This is Wendover, a small rather well to do town with a just enough of a cluster of old things to look at to make a visit worth while.
It’s said that there’s over a hundred listed buildings in Wendover, which considering the size of the town probably makes it the most densly populated patch of listings in the country. A lot of that can be down to the wealth of the area that not only built decent homes, but then maintained them long enough for the listings man to come along and wrap them up in protective red tape.
Despite its modest size, there’s quite a lot to see here, and as it’s surrounded by countryside with long walks, you can soak up a day trip locally.
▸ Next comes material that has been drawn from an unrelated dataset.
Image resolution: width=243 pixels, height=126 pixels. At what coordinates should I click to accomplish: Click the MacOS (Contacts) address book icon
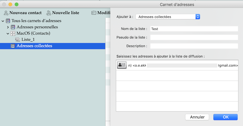[13, 33]
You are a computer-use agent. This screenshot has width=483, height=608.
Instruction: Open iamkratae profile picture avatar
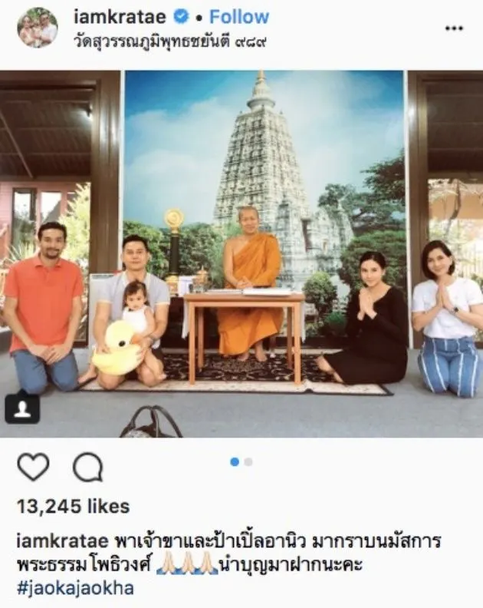(x=38, y=27)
Getting to Wendover by train drops you just on the edge of town in a rather modern looking station with the remnants of the original footbridge sealed off and slowly rusting away.
The town centre is packed full of independent stores, and just two familiar brand names – Budgens and hidden away is an almost invisible branch of Costa. This is a town mainly of cafes, fashionable boutiques and lots of antiques.
The centre of town is also known as the Manor Waste, land given by the former Lord of the Manor to the parish council for se as an open market and fair, dating all the way back to 1214.
Some of the prettiest cottages are on the main road, Pound Street, named after an animal pen that was used on market days. The homes are still managed by a modern charity.
The Clock Tower
One of the most distinctive not-an-old-home buildings in the town is the old clock tower.
Built originally as a market hall and jail in 1842, it gained the tower, and clock in 1870. It also used to house the local fire engine until 1884 — which must have been very small, as the building is quite modest in size. Today it’s the lock council office, and a small museum — which is closed at weekends.
Next to it is the old School House, which is today a) a private home and b) surrounded by high walls.
Path to St Mary’s Church
Next to the old school is a long alley which leads to an old church on the edge of town, and the path is itself unexpectedly delightful to walk along. It swiftly opens up to run along fields, and also a shallow stream that backs onto some wealthy homes.
One f the fields is newly planted as a memorial orchard on the anniversary of WW1. A total of 59 local people died during the war, and there’s a very grand stone memorial in the town centre, but this living memorial will, eventually look rather nicer.
A heron pond is further up is two old ponds that were enlarged to provide water for the local canal, and finally, the church.
St Mary’s Church
This is what you might consider a typical parish church of a modestly wealthy town – a solidly decent stone building with tower, a huge graveyard, plenty of very old trees, and a fantastic Lych gate.
The current church is around 700 years old, although extensively restored twice during Victorian times, and once at the end of WW1. A more recent change inside has rather nicely used lighting to highlight the space more decoratively than is usual, even if it does in places end up looking oddly like a posh hotel, especially with the under lighting around the altar.
The Old Windmill
Said to have been the largest windmill in England, this was built at the at the end of the 18th century. Its sails were removed in 1904, and it’s now a private home.
Another batch of old cottages, but these once belonged to Henry VIII when he held the title of Lord of the Manor. They were bestowed to his wives, of which there were many, but they are still known as the Anne Boleyn Cottages.
St Annes Roman Catholic Church
A small modern church dating from the 1960s, the doors were open for cleaning up after a service, so a quick query was confirmed that you can take photos. It’s a pleasant little building, with very 1960s steps and railings leading up to it.
The Twinning Stone
Easy to miss unless you spot a sign for the public toilets and are in need of them, for down this side road is the library, the toilets (staff toilets in the library) and the Twinning Stone.
Rather lovely, two stones combined in 1992 to mark the twinning of Wendover with Liffre in 1976.
There’s lots of places to choose from, but if you love cheese, then No2 Pound Street is a cheese heaven and walking in you get hit by the strong aromas of ripe cheeses. Sandwiches, fresh made and wrapped in old fashioned greaseproof paper, and wine are offered in this local delicatessen.
Wendover is a short trip up on the Chiltern Railway, about 45 minutes from London Marylebone.